### Task goal
Repeat exactly, and only, the lines from the line bearing "Screen dimensions: 800x600" through the end of the material. Do not copy the pictures.

### Data for the task
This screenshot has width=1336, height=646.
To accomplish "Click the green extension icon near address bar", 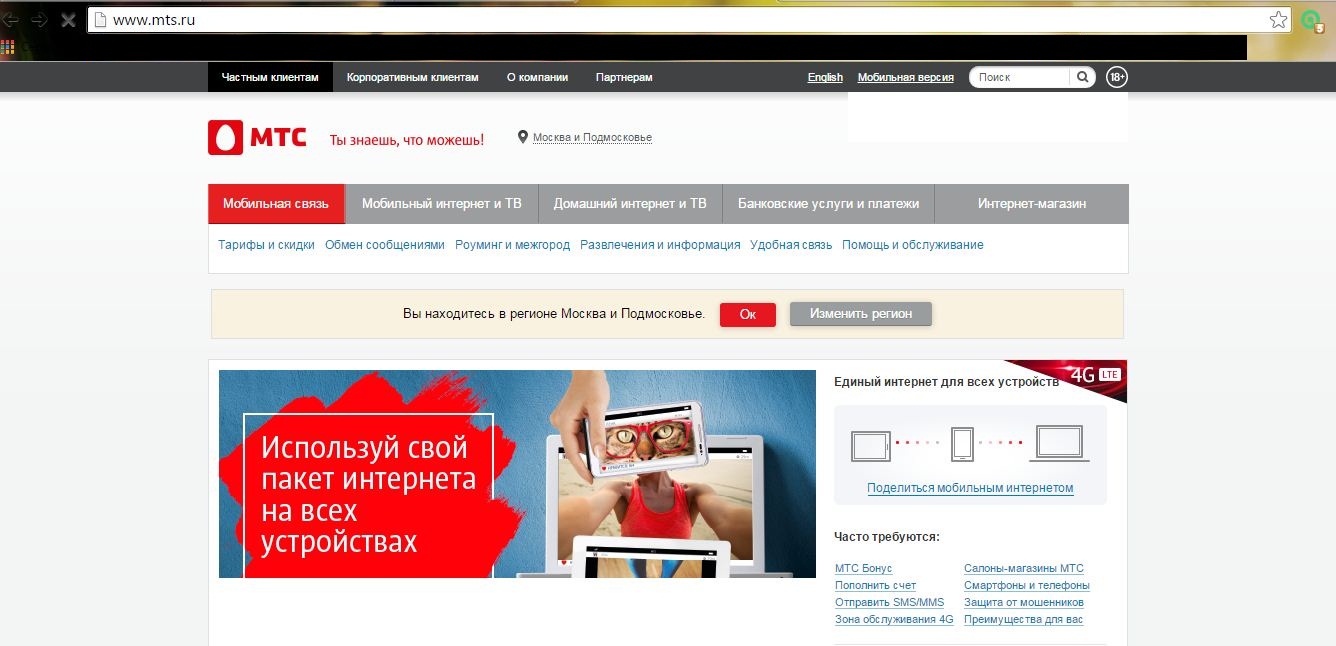I will 1311,18.
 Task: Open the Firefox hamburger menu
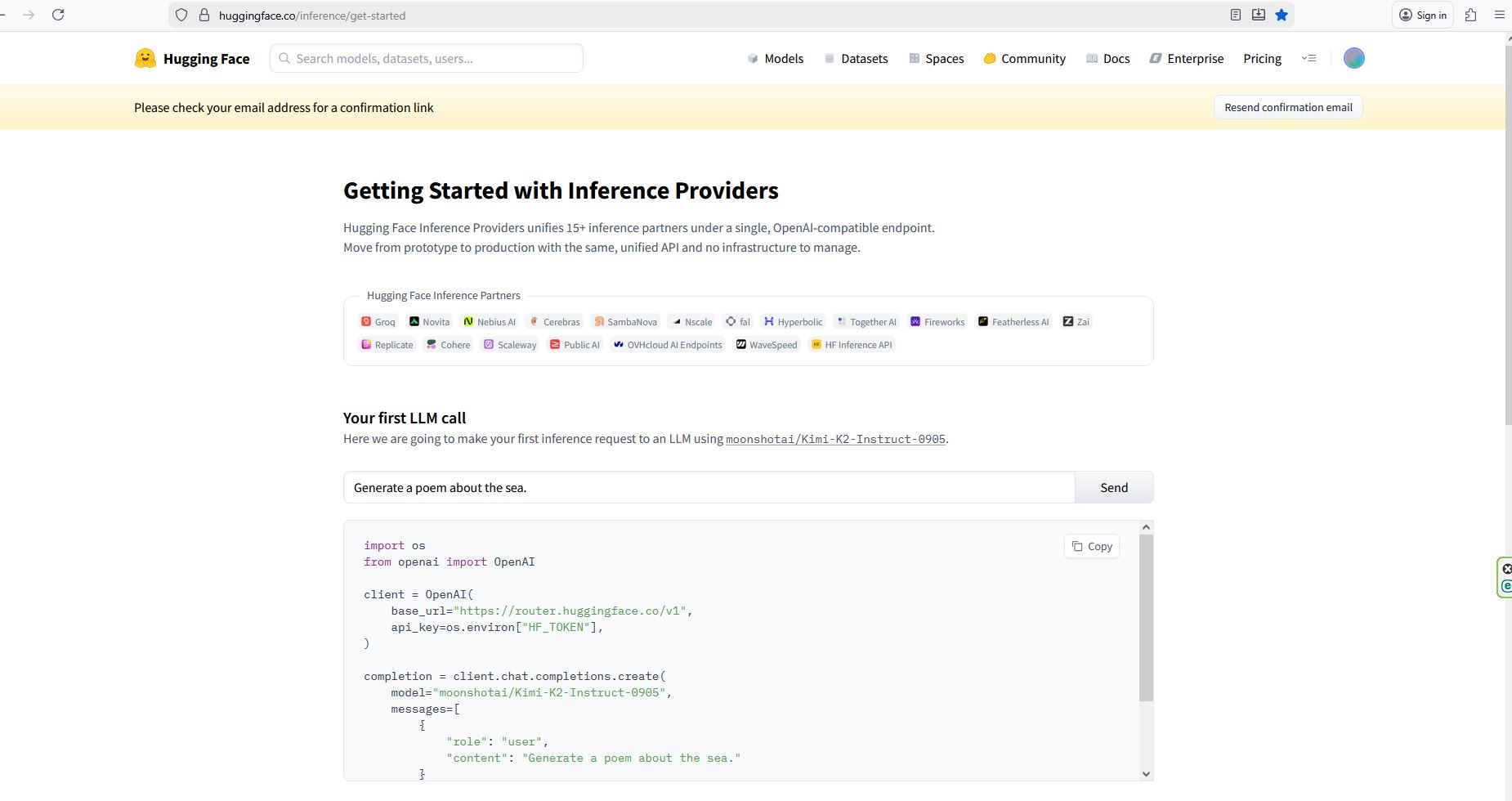1499,15
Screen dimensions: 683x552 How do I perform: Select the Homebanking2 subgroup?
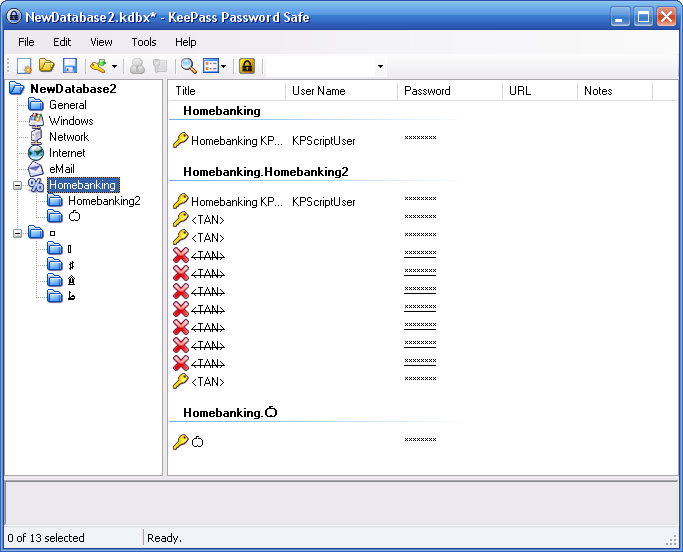point(103,201)
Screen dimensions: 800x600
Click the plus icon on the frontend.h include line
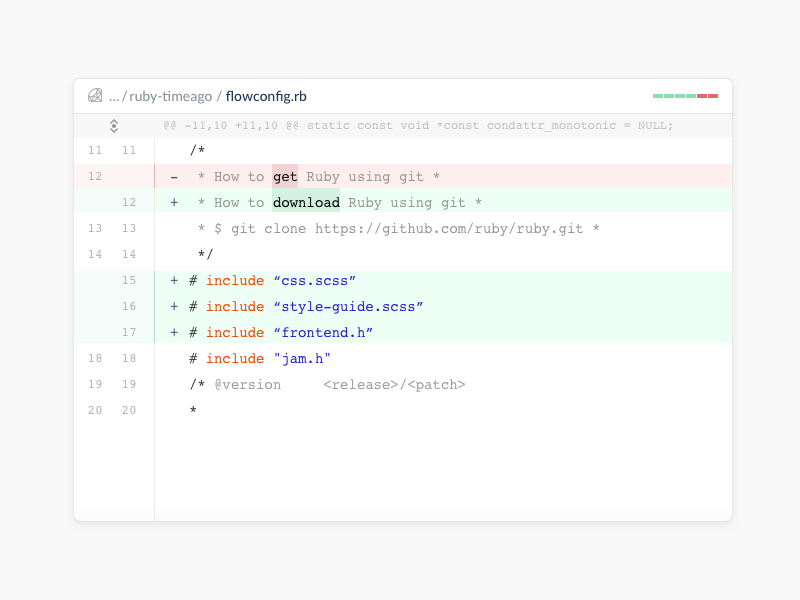pyautogui.click(x=173, y=332)
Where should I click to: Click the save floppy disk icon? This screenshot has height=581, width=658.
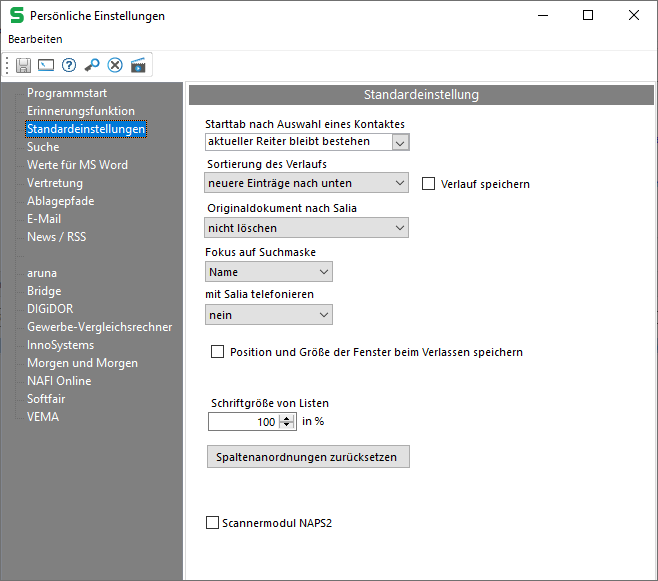click(x=24, y=65)
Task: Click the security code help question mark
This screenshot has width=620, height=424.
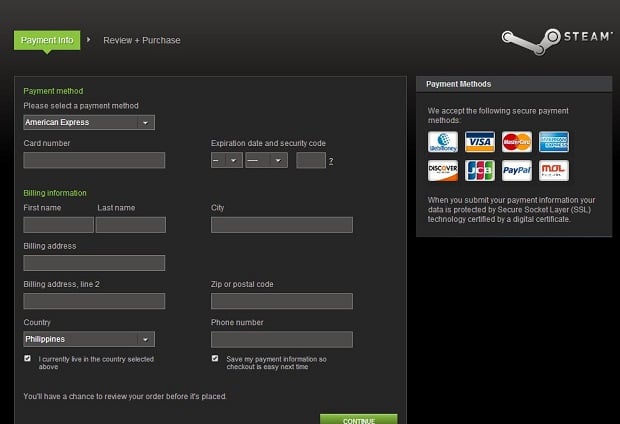Action: [331, 161]
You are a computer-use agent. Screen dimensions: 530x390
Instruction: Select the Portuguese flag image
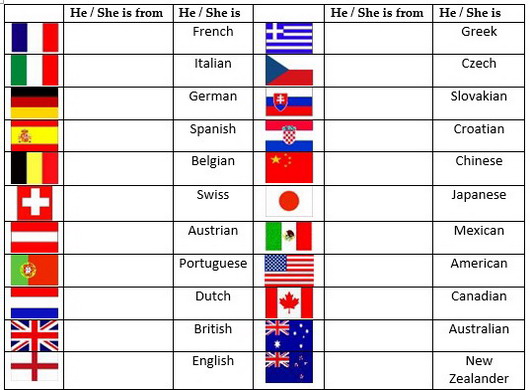[34, 270]
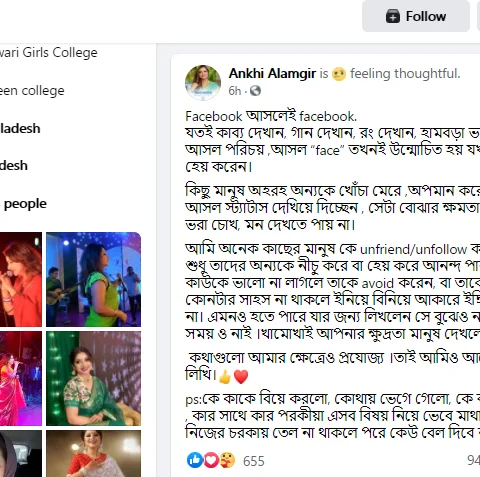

### Response
Screen dimensions: 800x600
Click the plus icon on the frontend.h include line
pyautogui.click(x=173, y=332)
Where should I click to: Click the save floppy disk icon? This screenshot has height=581, width=658.
click(x=24, y=65)
Task: Click the security code help question mark
This screenshot has width=620, height=424.
Action: [331, 161]
You are a computer-use agent. Screen dimensions: 530x390
Instruction: Select the Portuguese flag image
[34, 270]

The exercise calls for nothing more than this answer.